REQUIRED WORK → Starting with the first line of the data that follows, transcribe every line verbatim until the line containing "Given: Click the gray" has been transcribed.

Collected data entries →
────────────────
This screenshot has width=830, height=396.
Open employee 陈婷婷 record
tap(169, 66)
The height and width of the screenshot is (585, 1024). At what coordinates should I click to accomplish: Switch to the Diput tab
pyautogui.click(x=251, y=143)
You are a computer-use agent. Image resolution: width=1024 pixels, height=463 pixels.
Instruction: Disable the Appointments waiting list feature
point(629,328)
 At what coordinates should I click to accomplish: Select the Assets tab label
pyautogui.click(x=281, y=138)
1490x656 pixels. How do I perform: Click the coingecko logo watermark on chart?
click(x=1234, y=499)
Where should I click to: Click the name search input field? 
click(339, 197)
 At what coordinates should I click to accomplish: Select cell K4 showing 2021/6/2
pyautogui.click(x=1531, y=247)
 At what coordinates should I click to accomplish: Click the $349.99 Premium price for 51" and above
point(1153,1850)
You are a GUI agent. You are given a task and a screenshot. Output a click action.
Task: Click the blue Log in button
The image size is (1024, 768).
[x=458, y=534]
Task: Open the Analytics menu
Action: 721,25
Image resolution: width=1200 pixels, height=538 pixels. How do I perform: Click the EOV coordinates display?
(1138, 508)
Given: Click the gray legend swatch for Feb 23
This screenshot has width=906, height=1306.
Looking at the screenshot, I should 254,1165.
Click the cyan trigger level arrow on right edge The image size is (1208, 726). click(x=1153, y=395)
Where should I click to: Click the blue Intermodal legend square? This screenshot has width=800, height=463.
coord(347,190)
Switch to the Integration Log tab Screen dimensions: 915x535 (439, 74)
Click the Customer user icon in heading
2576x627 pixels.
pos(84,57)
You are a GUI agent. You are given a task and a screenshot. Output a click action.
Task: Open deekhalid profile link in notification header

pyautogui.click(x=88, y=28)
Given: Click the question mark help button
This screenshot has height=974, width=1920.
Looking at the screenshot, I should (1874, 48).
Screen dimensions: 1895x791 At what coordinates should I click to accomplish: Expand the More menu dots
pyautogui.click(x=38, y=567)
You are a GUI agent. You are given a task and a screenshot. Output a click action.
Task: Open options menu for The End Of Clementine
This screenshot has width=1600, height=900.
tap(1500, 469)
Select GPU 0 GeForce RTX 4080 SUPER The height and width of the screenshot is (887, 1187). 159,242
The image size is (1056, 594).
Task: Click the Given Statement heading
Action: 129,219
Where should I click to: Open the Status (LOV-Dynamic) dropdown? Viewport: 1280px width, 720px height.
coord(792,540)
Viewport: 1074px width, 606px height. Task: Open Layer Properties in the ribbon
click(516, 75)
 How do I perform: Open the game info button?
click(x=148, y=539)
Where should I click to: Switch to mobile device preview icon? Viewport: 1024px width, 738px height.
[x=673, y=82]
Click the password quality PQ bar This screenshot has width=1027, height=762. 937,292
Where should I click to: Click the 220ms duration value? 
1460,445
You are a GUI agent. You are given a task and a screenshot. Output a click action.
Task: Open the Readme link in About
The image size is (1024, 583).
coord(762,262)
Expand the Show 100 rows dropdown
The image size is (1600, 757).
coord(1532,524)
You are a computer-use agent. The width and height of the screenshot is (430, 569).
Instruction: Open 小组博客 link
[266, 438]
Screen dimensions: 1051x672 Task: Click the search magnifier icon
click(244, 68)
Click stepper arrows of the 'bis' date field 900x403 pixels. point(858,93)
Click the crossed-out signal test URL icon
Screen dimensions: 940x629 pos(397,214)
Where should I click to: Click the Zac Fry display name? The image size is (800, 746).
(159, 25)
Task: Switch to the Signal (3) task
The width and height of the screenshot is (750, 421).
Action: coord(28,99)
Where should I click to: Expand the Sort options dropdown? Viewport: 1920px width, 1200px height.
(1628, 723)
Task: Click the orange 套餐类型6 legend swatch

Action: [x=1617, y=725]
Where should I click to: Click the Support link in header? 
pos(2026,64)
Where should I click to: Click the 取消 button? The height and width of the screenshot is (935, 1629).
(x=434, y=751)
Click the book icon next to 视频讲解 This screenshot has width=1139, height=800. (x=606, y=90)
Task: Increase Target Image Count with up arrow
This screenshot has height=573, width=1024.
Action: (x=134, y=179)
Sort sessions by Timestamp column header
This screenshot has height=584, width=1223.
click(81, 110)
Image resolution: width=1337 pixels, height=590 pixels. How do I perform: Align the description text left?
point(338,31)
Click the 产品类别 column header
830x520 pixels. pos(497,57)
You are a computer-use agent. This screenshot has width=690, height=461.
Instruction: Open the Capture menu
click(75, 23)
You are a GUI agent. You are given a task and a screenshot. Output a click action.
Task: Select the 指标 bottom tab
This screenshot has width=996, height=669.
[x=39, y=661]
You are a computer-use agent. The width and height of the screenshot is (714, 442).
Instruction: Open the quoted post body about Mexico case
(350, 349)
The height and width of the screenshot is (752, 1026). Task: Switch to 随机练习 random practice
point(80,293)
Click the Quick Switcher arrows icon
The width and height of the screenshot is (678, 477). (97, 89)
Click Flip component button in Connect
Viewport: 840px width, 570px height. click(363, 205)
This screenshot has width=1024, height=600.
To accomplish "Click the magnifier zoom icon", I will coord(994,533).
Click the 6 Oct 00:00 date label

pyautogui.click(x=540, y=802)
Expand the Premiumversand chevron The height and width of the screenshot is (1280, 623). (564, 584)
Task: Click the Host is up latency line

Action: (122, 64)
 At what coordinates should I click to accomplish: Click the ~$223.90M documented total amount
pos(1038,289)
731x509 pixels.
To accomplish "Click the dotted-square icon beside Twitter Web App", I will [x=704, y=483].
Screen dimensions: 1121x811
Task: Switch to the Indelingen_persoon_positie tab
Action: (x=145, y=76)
────────────────
ANSWER SPACE →
This screenshot has width=830, height=396.
Open employee 陈婷婷 record
tap(169, 66)
The height and width of the screenshot is (585, 1024). At what coordinates should I click to accomplish: Switch to the Diput tab
pyautogui.click(x=251, y=143)
You are a computer-use agent. Image resolution: width=1024 pixels, height=463 pixels.
Instruction: Disable the Appointments waiting list feature
point(629,328)
 At what coordinates should I click to accomplish: Select the Assets tab label
pyautogui.click(x=281, y=138)
1490x656 pixels. How do I perform: Click the coingecko logo watermark on chart?
click(x=1234, y=499)
Where should I click to: Click the name search input field? 
click(339, 197)
 At what coordinates should I click to accomplish: Select cell K4 showing 2021/6/2
pyautogui.click(x=1531, y=247)
 At what coordinates should I click to accomplish: Click the $349.99 Premium price for 51" and above
point(1153,1850)
You are a GUI agent. You are given a task and a screenshot. Output a click action.
Task: Click the blue Log in button
The image size is (1024, 768).
[x=458, y=534]
Task: Open the Analytics menu
Action: 721,25
Image resolution: width=1200 pixels, height=538 pixels. How do I perform: Click the EOV coordinates display?
(1138, 508)
Given: Click the gray legend swatch for Feb 23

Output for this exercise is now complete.